How to make friends outside of college

It's too big of a world out there to be alone

Jordan Zy

Since kindergarten we have been rounded up and left in rooms of people our age making it easy to see the herds of peers and find a few to befriend. The real world won’t be so easy because you won’t have such easy access to so many different types of people to buddy up with ever again. So how do you make friends in the real world?

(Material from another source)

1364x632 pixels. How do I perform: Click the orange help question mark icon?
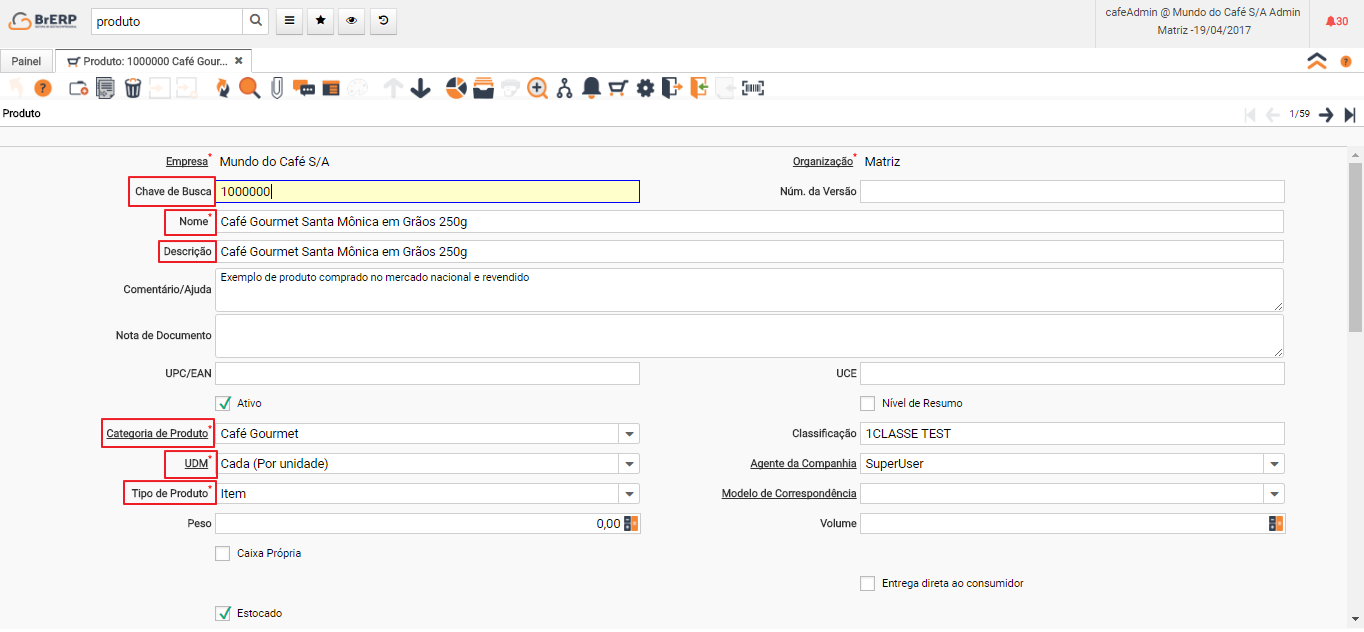(43, 88)

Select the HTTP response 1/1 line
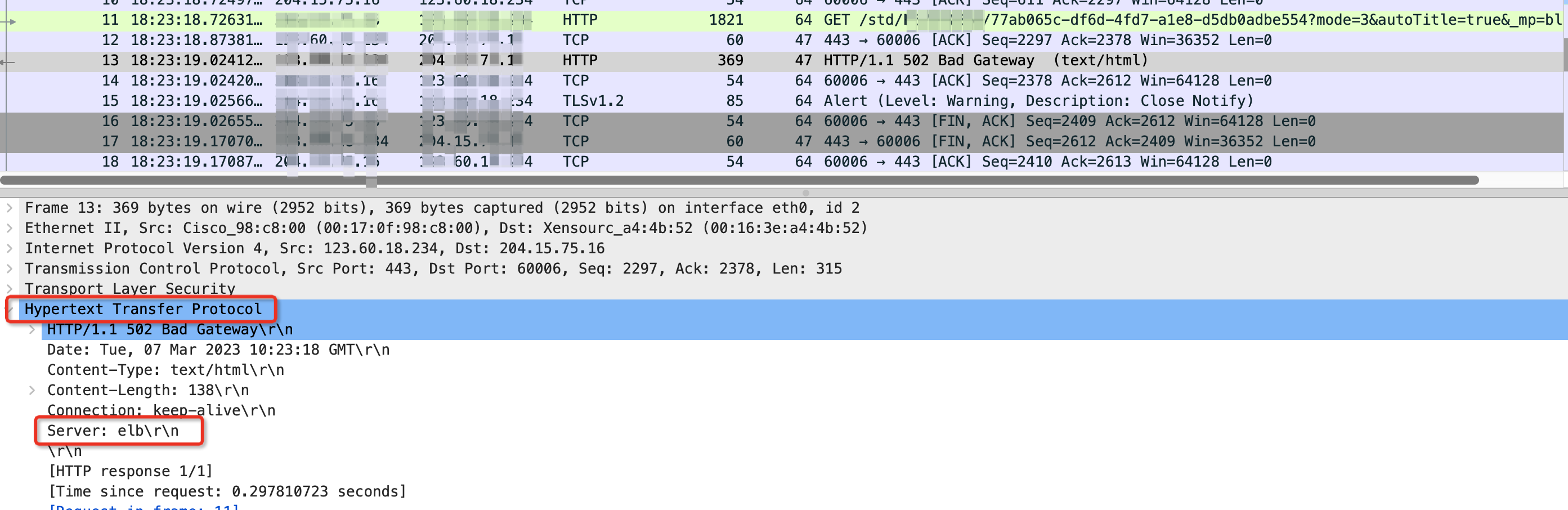pyautogui.click(x=130, y=472)
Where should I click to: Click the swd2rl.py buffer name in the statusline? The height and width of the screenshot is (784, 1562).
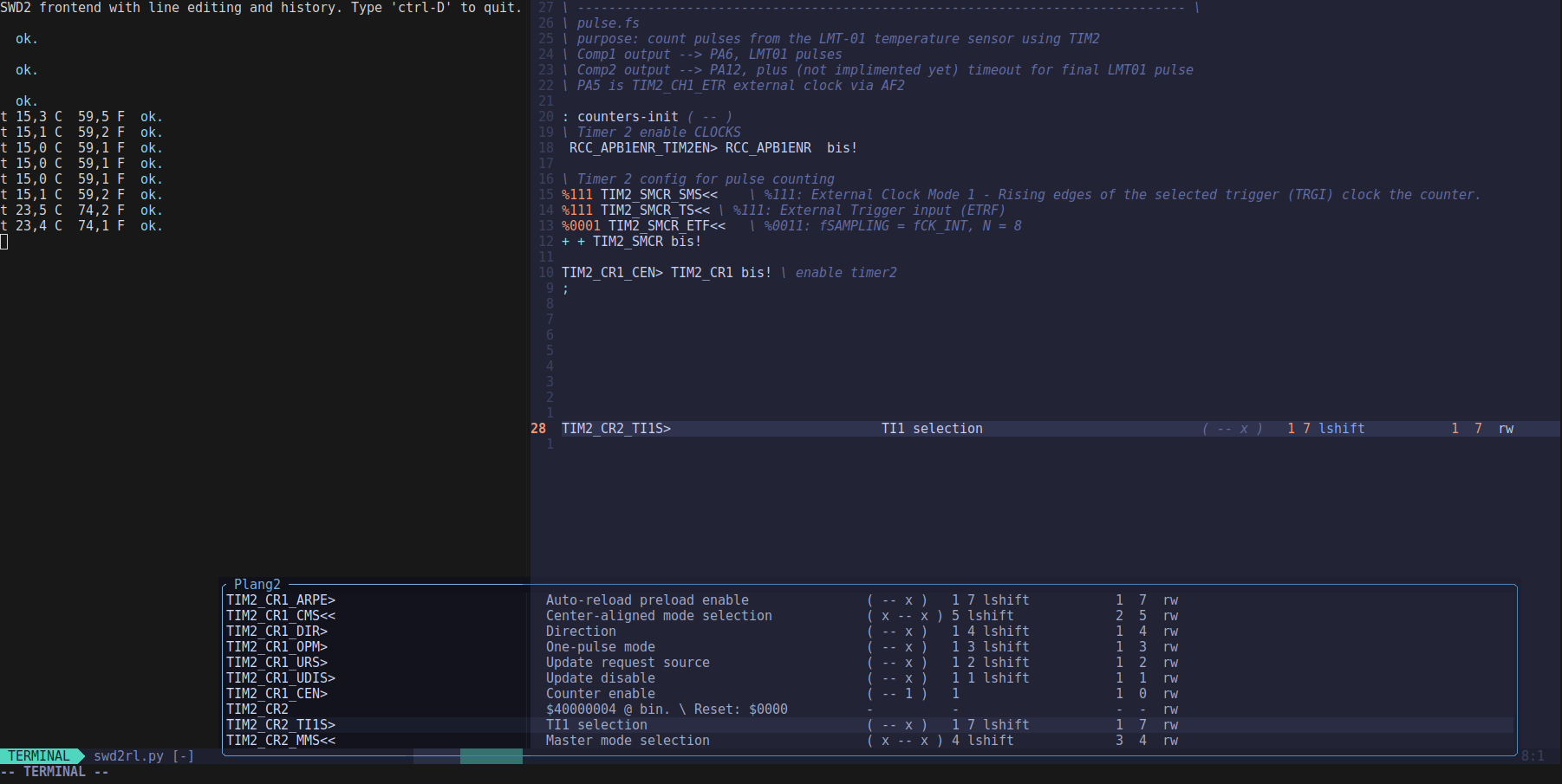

This article is not for self-help, you’re going to have to actually step up and strike a decent conversation with people who look interesting. I’m a shy-at-first and won’t-shut-up-after type of introvert myself, so I know the stress of talking to strangers and starting over with new people. But the scariest part about relocating is probably being lonely. You’re going to have to put in some work or let your anxieties control you. I know I will because I’m graduating soon. In a few months I’ll be moving away from here and making my own new friends.

1. Work

Get to know your coworkers. Offer to meet up after work or invite them over for a football game. Maybe you’ll meet some of their other friends later on. That’s networking, it’s not just for business.

2. Church

Find a church that fits your fancy. Depending on your area, your local church’s demographic could include plenty of young adults. Go to the Sabbath school or small group meetings that other cool church people like, join in on potlucks and maybe host your own. Get to know these people and you’ll have a good group of Jesus freaks in your top contacts real quick.

3. The Gym

Gain muscle, gain friends (or lose weight, lose lonely weekends as the case may be). Volunteer to spot someone at the gym, strike up a conversation about their routine, or discuss workout playlists. Friends are very influential part of you life so if you aren’t the type of person to be motivated to go to the gym, then find a friend who will hold you accountable. It is a win-win situation.

4. Volunteer

Start giving back in your community. You’ll meet fellow philanthropists with big, happy hearts. On top of that, people who do volunteer work have increased confidence, better health, and it helps fight depression. Even if you don’t make a friend right away, you’re adding to your own resume and general-well being.

5. Find your hobby

Nothing is better than a buddy who loves doing what you love to do with its time to hang out. Do you like a certain sport? Join a league team. Do you like making movies, music, or art? Try entering competitions. If you don’t know what your hobby is, then it is a perfect time to try something new. Take up cooking lessons or a standup class; join an improv club or workshop for woodworking. You’ll run into all kinds of people this way, and you’ll already know what you can do together when you meet up.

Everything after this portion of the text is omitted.